__Work request__. Return exactly those lines of the material below that fall between the line holding "Click the Feature previews heading" and the line holding "Given: Click the Total DISK READ value line", inclusive.

__Exercise inputs__.
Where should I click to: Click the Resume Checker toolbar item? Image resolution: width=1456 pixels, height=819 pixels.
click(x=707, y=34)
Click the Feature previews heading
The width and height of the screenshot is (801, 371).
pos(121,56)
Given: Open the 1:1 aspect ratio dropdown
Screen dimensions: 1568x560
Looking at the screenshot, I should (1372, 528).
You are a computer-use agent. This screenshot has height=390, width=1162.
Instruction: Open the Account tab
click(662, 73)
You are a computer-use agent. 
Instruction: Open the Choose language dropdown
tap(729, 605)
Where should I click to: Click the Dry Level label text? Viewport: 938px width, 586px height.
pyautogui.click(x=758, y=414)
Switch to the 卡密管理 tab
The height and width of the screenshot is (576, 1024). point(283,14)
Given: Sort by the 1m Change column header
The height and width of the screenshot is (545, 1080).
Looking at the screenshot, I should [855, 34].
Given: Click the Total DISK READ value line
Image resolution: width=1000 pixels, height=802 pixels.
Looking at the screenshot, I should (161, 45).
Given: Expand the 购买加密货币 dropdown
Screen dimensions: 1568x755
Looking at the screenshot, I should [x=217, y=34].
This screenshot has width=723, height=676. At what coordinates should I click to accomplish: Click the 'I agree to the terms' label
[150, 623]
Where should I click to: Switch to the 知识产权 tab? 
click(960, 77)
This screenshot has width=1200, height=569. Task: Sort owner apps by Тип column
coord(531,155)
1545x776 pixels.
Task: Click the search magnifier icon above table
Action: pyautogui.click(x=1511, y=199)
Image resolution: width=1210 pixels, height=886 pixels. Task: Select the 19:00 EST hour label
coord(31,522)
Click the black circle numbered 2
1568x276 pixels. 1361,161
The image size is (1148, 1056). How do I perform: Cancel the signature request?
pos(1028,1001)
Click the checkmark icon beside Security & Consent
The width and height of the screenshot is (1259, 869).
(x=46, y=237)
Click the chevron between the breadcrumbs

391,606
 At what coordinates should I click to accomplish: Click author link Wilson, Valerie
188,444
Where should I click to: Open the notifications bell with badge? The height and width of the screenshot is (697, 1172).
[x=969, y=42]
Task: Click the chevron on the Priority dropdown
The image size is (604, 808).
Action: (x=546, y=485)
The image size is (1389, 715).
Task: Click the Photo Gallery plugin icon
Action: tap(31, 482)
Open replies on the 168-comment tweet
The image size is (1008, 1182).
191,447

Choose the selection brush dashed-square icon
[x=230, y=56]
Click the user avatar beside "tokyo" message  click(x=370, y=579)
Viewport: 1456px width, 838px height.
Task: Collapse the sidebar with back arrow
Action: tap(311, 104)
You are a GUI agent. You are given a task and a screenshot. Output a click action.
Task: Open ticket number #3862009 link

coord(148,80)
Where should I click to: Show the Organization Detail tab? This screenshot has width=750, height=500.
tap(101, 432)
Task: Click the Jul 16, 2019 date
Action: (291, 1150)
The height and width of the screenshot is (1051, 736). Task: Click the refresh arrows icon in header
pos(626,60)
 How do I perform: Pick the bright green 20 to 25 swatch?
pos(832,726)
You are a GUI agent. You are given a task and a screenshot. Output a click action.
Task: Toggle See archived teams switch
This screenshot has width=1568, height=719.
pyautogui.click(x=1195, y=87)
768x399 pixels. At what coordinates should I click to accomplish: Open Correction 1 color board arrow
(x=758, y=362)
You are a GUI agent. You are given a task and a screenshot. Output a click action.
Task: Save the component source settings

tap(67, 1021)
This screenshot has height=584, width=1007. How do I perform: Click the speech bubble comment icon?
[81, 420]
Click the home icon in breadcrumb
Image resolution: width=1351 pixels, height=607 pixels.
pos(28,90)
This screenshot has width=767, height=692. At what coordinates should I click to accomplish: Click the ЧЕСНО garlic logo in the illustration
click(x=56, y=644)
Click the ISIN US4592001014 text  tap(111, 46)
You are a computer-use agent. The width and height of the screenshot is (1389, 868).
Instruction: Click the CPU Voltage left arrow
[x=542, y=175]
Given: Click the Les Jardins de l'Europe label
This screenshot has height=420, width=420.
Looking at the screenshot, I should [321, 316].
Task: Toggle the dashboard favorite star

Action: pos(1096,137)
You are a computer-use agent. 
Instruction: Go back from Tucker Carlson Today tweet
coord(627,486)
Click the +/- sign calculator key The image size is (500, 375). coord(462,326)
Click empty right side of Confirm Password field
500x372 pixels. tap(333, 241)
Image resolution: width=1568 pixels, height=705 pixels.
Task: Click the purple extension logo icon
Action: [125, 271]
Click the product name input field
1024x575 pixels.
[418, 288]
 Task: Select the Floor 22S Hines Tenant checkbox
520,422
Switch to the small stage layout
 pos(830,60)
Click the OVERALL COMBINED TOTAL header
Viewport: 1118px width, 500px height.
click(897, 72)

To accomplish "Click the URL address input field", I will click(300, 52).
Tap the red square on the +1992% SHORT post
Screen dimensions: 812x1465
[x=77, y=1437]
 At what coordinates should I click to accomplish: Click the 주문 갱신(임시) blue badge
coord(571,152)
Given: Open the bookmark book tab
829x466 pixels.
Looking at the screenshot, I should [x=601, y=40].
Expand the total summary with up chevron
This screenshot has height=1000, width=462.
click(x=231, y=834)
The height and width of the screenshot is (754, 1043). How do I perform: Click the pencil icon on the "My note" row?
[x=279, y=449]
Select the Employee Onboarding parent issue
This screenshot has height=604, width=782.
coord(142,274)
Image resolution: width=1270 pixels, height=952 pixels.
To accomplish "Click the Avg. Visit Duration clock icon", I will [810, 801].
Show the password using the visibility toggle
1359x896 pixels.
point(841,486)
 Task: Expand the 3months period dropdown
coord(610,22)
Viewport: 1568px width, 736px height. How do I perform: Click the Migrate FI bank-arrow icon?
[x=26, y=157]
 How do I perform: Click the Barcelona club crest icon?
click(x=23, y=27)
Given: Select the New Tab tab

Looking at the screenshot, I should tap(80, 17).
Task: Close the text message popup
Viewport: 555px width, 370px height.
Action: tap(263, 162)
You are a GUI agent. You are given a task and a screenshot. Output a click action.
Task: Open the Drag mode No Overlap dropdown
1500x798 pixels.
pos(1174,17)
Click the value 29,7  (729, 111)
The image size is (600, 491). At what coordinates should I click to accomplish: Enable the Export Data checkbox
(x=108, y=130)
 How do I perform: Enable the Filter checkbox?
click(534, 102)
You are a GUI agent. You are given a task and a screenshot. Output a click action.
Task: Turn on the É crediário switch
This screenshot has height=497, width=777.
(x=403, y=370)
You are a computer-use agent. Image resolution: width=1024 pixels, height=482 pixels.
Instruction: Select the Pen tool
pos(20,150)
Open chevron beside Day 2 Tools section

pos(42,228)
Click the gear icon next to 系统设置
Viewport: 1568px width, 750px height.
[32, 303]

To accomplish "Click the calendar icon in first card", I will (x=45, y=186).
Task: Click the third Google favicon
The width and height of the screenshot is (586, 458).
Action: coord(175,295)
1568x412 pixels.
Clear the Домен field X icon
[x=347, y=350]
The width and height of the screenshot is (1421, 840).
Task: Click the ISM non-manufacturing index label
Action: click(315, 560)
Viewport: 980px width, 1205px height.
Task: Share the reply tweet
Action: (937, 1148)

__Task answer__.
Click the Feature previews heading
The width and height of the screenshot is (801, 371).
pos(121,56)
Given: Open the 1:1 aspect ratio dropdown
Screen dimensions: 1568x560
Looking at the screenshot, I should (1372, 528).
You are a computer-use agent. This screenshot has height=390, width=1162.
Instruction: Open the Account tab
click(662, 73)
You are a computer-use agent. 
Instruction: Open the Choose language dropdown
tap(729, 605)
Where should I click to: Click the Dry Level label text? Viewport: 938px width, 586px height.
pyautogui.click(x=758, y=414)
Switch to the 卡密管理 tab
The height and width of the screenshot is (576, 1024). point(283,14)
Given: Sort by the 1m Change column header
The height and width of the screenshot is (545, 1080).
Looking at the screenshot, I should [855, 34].
Given: Click the Total DISK READ value line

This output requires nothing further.